Sierra Leone’s Ministry of Health developed with APHL assistance a National Public Health Laboratory Strategic Plan and National Surveillance Strategic Plan. From here, the partners are taking a proactive approach: creating a new culture where public health laboratories and resilient laboratory networks are integral to the health system.
People at the Core
The new culture is appealing to medical school graduates, who may not have seen laboratory leadership as a possible career track. By improving training at all levels and increasing professional standards and opportunities, APHL is helping Sierra Leone not only fill in the gaps in the health system but also dramatically change its effectiveness.
This opportunity for transformation is one reason APHL consultant Isatta Wurie, PhD, returned to her native Sierra Leone after years of public health training and teaching abroad. She sees that strengthening the laboratory system means building on the foundation of skilled people.
A Glimpse of the Future
An early success story rising from this new emphasis is that of the mobile, 12-member Rapid Response Team, which has become integral to the nation’s early-detection system and addressing outbreaks of any kind.
For example, one country helping during the Ebola outbreak had to pull out its lab technicians, putting ongoing response capacity in question. But the Rapid Response Team took over immediately, preserving the quality and turnaround time of all steps in the elaborate testing process. Since then, the team has cross-trained on tests for other pathogenic diseases. This knowledge of rapid molecular diagnostics and a mindset of teamwork make them ideal mentors for the next generation.

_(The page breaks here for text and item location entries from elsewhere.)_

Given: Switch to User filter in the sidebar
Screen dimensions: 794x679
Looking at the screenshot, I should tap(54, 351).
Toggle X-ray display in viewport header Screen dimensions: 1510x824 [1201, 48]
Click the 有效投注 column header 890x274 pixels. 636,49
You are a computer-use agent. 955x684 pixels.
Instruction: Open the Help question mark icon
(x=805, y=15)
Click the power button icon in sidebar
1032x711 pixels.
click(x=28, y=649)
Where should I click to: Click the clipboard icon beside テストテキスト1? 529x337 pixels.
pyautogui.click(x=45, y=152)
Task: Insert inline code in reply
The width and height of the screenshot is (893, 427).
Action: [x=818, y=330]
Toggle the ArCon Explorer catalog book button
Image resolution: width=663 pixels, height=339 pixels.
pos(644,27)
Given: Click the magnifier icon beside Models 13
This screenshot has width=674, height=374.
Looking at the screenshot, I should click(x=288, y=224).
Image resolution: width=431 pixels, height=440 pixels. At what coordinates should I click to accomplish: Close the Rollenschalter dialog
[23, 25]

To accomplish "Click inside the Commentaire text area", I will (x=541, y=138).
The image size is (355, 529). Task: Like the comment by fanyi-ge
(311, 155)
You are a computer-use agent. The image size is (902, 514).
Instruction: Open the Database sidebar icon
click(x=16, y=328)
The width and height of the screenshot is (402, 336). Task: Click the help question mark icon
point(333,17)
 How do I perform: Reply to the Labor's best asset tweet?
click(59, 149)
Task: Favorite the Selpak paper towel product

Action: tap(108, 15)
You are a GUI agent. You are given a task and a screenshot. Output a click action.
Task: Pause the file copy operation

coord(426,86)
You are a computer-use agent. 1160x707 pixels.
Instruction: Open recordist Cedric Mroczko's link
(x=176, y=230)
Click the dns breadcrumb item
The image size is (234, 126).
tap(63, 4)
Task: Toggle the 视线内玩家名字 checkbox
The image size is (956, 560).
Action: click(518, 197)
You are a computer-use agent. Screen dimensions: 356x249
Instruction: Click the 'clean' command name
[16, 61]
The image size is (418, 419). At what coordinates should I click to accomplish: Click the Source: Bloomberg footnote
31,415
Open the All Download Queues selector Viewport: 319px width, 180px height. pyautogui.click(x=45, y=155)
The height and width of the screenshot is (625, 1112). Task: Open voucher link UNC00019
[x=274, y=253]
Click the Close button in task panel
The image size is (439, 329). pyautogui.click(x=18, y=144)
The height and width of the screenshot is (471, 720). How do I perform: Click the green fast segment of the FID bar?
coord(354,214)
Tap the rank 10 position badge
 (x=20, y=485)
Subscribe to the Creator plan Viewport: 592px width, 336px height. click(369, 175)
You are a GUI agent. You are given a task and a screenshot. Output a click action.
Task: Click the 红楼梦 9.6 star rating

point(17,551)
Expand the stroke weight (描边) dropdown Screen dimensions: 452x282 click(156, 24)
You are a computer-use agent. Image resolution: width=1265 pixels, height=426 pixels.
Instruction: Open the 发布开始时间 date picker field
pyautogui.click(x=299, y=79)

Transforming the Reference Lab
APHL is collaborating with Dr. Doris Harding, Director of the Central Public Health Reference Laboratory (CPHRL) to provide comprehensive training and mentoring in testing methods, quality systems and accreditation.
Physical improvements were the first order of business to get the lab up to meeting surveillance needs. During the Ebola outbreak, the CPHRL had been reduced to a space for logistics and storage, and afterward it had been damaged by extreme weather.
APHL helped with planning, expertise, and resources to transform a collection of buildings into a knowledge hub and laboratory network component. Power and plumbing were restored, and the CPHRL will renovate an unused building to become the storage facility for Ebola-related supplies, with a structured inventory management system.
Plans include renovating another building for use for National External Quality Assurance programs, upgrading and integrating a Level 4 mobile containment lab, and re-establishing molecular testing.
APHL is also helping make repairs to the College of Medical and Applied Sciences training laboratory on the CPHRL campus, providing running water, bench tops and renovated floors and ceilings.
Positioned for the Next Challenges
Sierra Leone now has a new level of technology and focus on quality, with a comprehensive approach to training future laboratorians and leaders that will endure. The results are already remarkable: a rise in system capacity from near zero (due to the Ebola crisis) to a level equal to leading countries.